RE: [DUG]: Software Expiry Codes - OnGuard

[Patrick Dunford]

If you are encrypting keys then it seems to me that you are also including in some form, the code that will encrypt and decrypt them in your application.At what point can a hacker discover the code in your application that enables them to decrypt your keys?   -----Original Message----- From: [EMAIL PROTECTED] [mailto:[EMAIL PROTECTED]]On Behalf Of David Brennan Sent: Wednesday, 21 February 2001 09:26 To: Multiple recipients of list delphi Subject: [DUG]: Software Expiry Codes - OnGuard Hi,   I am about to implement security codes which verify the user/site is allowed to run my software. I am envisaging that each site will be given a code and each code will be built using the site/company name and an expiry date. Thus the code won't work if the site name is different, nor will it work after the expiry date (naturally it also won't work for a different product).   OnGuard from TurboPower provides exactly these features.

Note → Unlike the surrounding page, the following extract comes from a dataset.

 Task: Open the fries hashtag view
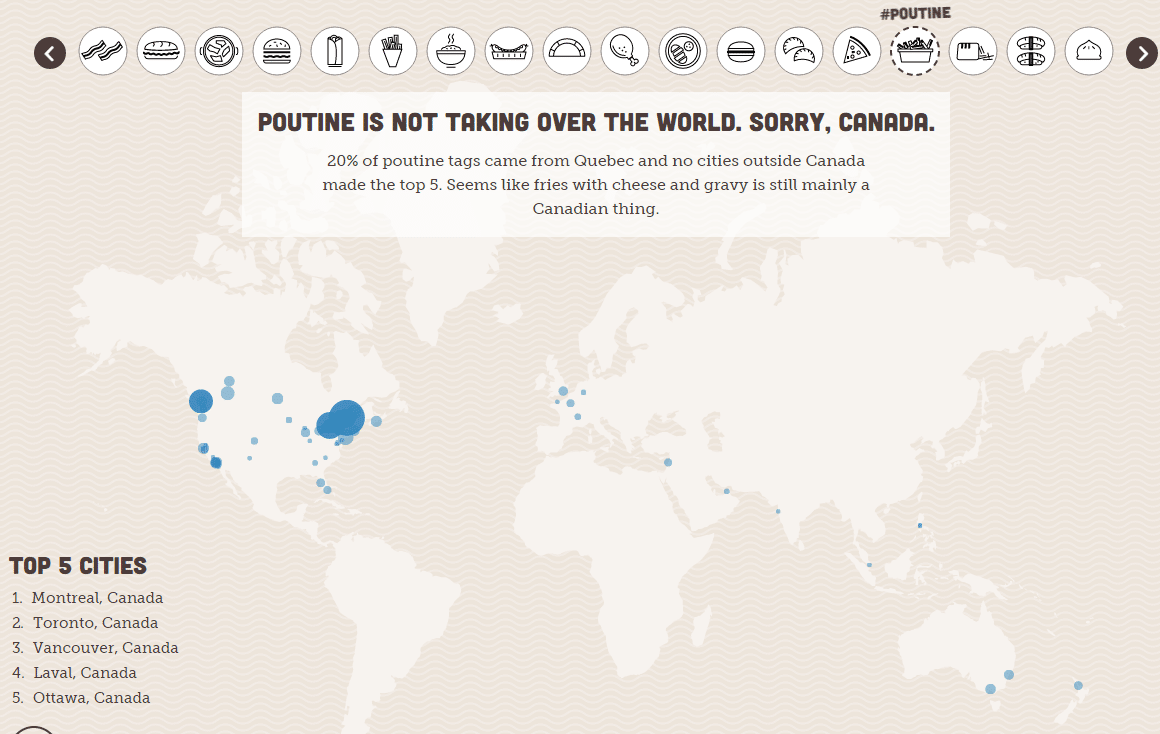(393, 51)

As far as I can see it works as follows:     You embed a unique and private product key in the application.     The user enters the code they obtained for their product.     The application checks the code by building a new code from the product key, site name, expiry date and checks it against the code the user entered. If they match then everything is OK.   My problem with this is that the product keys need to be embedded in the application. With these keys and their own copy of OnGuard a user/hacker could build their own valid codes for any site name or expiry date. I don't know how hard it would be for a hacker to extract the keys from an application (the recommended approach for embedding them would appear to be constants of type TKey which is a 16 byte binary value) but I suspect it wouldn't be too hard.   Has anyone considered this issue before? Is there a way of encrypting the keys in the executable so that they are harder to obtain or does Delphi make it hard enough as it is? Or is there a better tool than OnGuard out there?   Thanks for your help.   David Brennan. DB Solutions Ltd.